→ SOURCE MATERIAL:
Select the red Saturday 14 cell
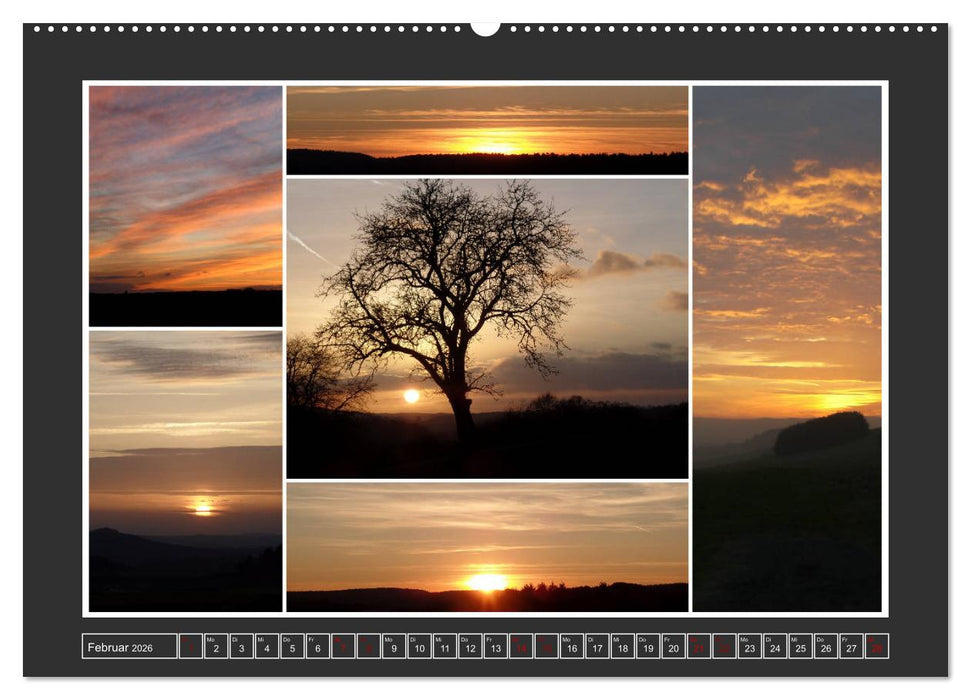Screen dimensions: 971x700 pyautogui.click(x=519, y=648)
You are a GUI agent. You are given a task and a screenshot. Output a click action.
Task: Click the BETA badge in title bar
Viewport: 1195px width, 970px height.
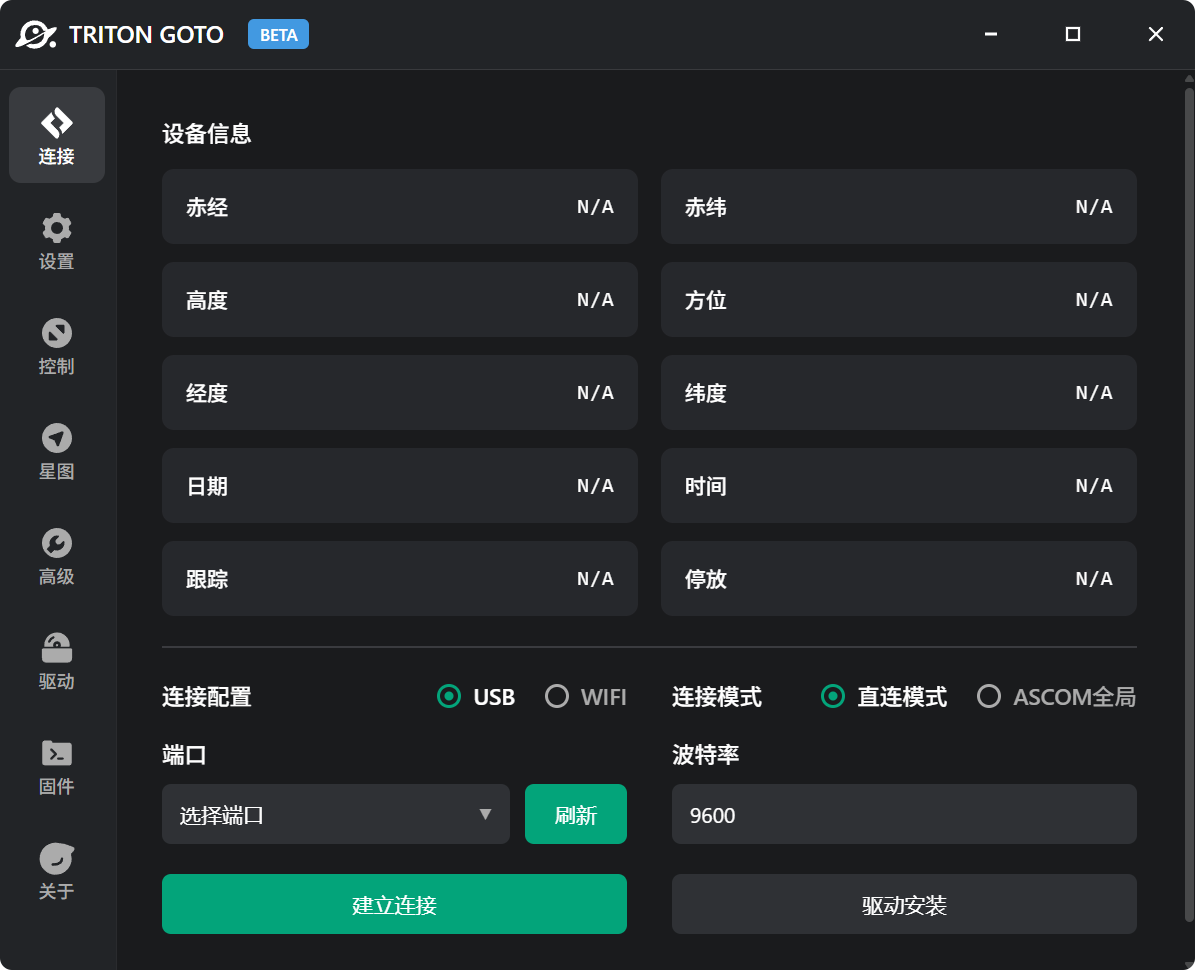[x=278, y=34]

→ TASK TO COMPLETE:
Every line above is to be duplicated exactly; no picture should be carried over.

→ OUTPUT:
Select the red Saturday 14 cell
Screen dimensions: 971x700 pyautogui.click(x=519, y=648)
You are a GUI agent. You are given a task and a screenshot. Output a click action.
Task: Click the BETA badge in title bar
Viewport: 1195px width, 970px height.
[x=278, y=34]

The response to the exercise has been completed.